INSTRUCTIONS FOR THE TASK >>
Rewrite the data below with every "Select" changed to "Choose" and nothing else altered. Leave the pictures out of your answer.

INPUT >>
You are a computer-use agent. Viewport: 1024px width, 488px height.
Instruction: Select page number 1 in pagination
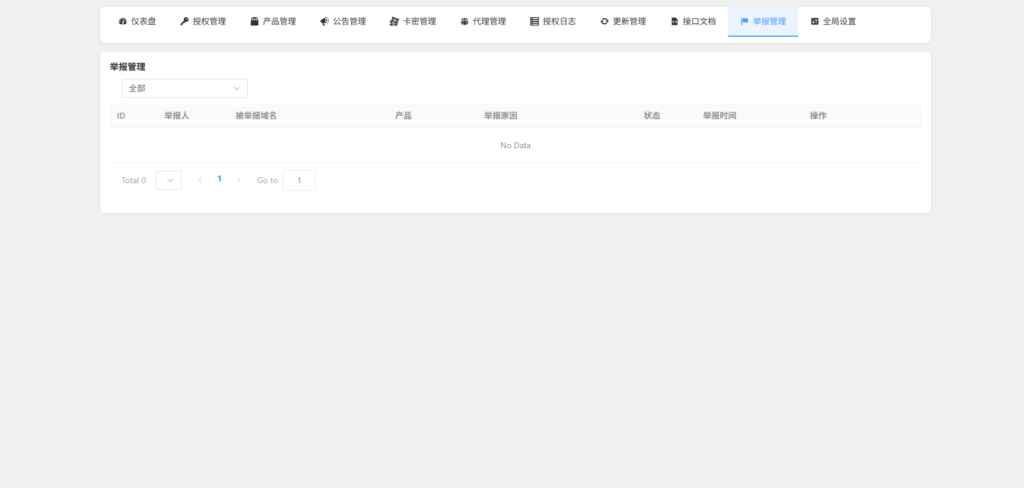[219, 179]

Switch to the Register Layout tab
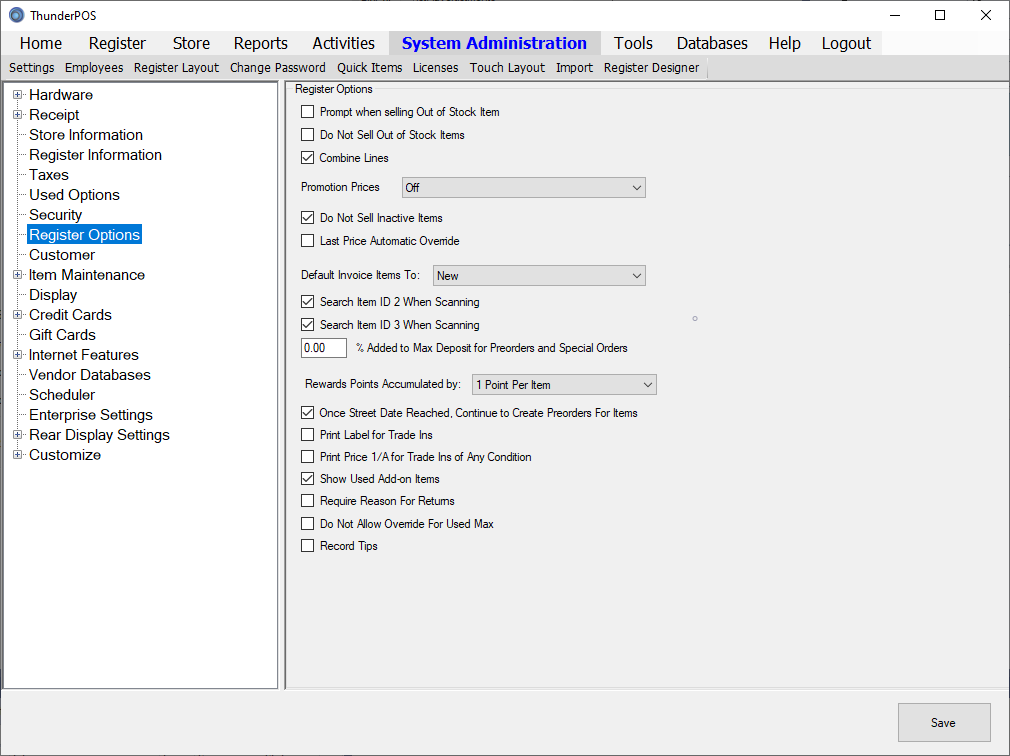click(176, 68)
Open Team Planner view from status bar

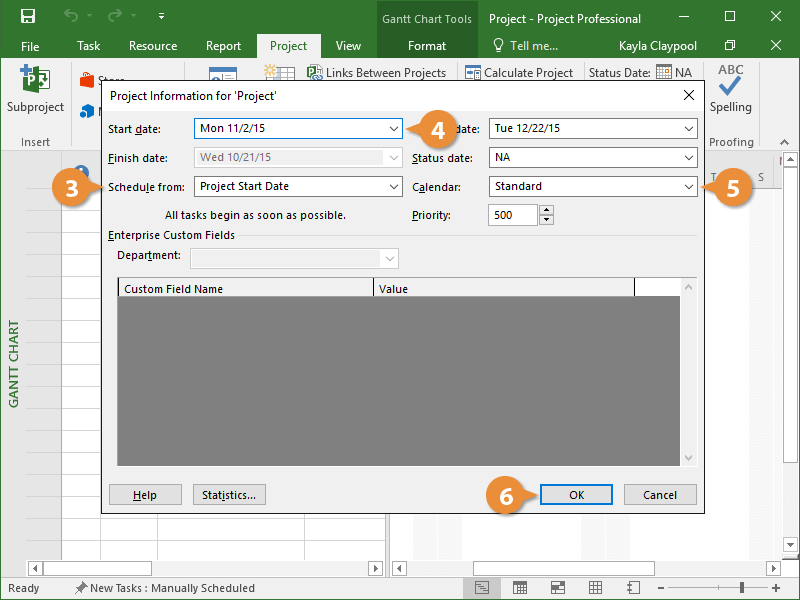coord(557,588)
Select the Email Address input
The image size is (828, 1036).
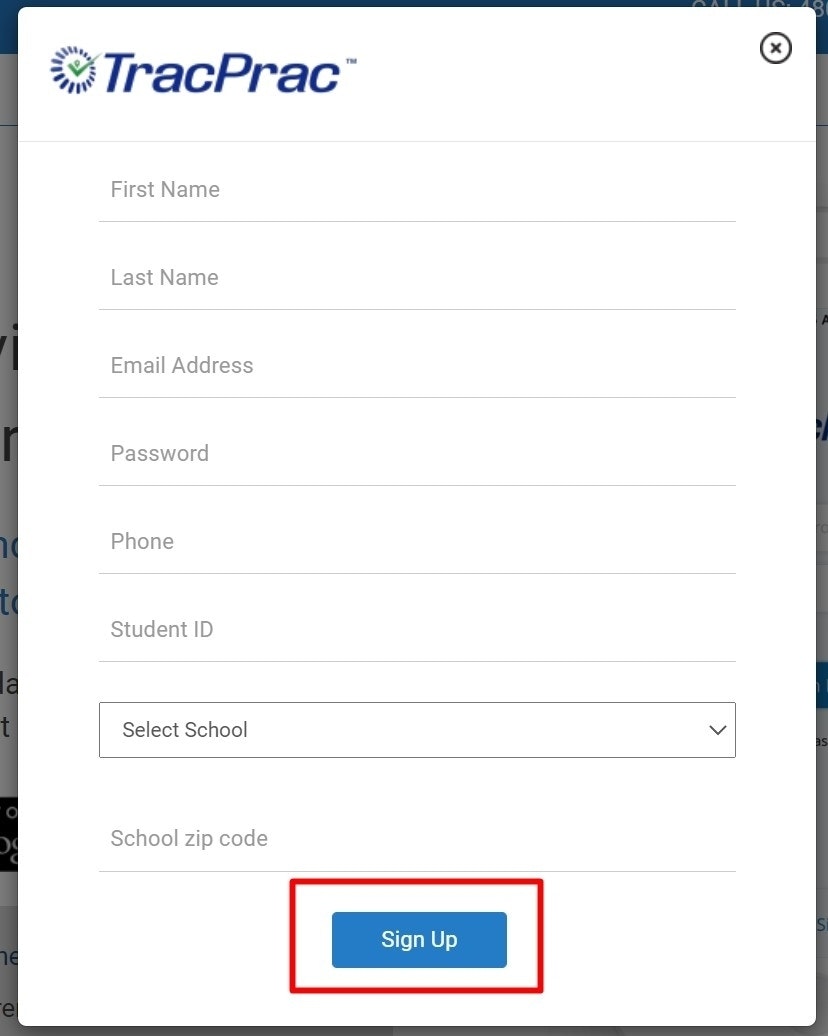coord(417,366)
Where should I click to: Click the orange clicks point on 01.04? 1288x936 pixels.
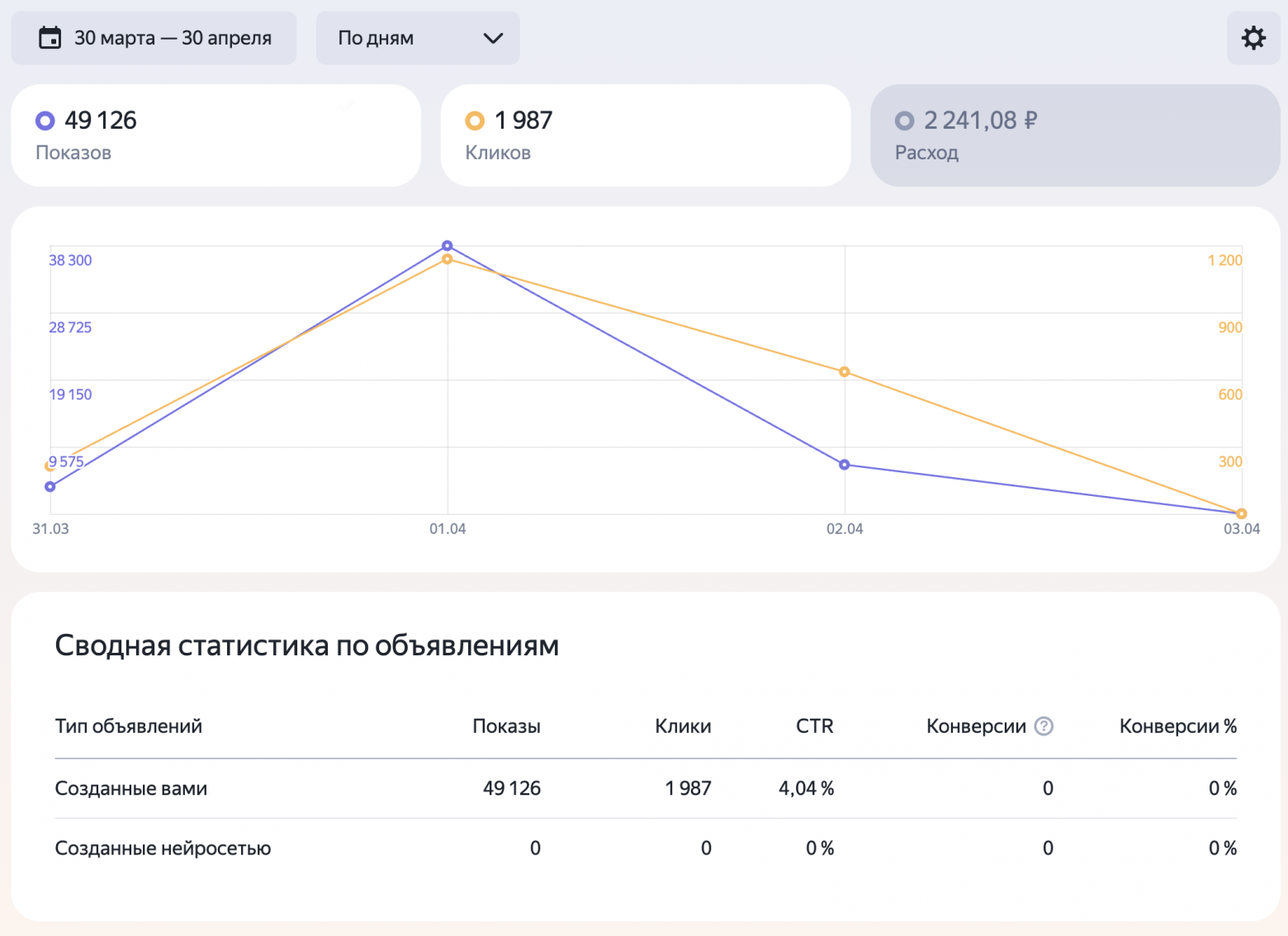(447, 259)
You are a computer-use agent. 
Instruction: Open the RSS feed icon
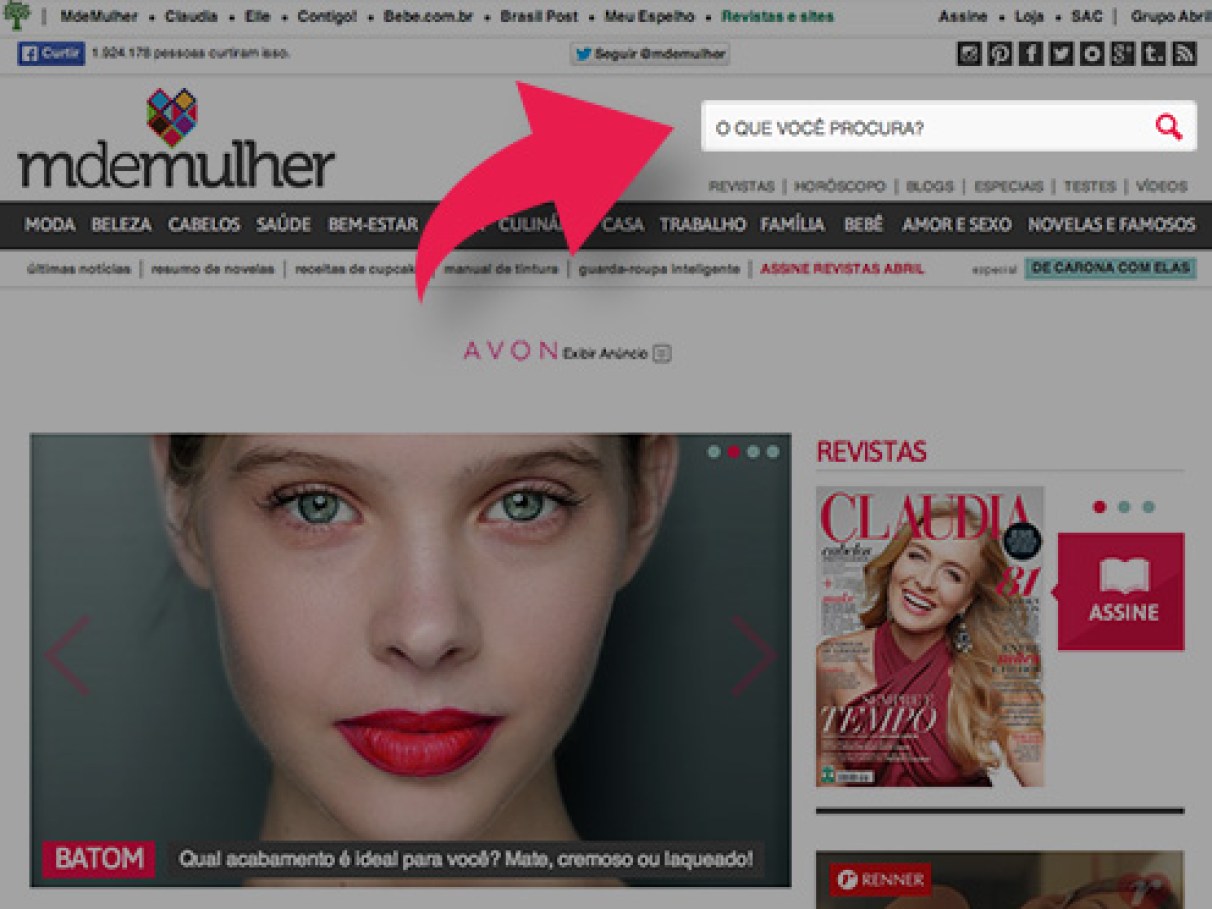coord(1184,54)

RESPONSE BELOW >>
You are a computer-use agent. Viewport: 1024px width, 488px height.
Instruction: Choose page number 1 in pagination
[219, 179]

Switch to the Register Layout tab
click(176, 68)
Open Team Planner view from status bar

coord(557,588)
Choose the Email Address input
The image size is (828, 1036).
coord(417,366)
Where should I click to: Click the orange clicks point on 01.04? 1288x936 pixels.
(447, 259)
You are a computer-use agent. 
Instruction: Open the RSS feed icon
coord(1184,54)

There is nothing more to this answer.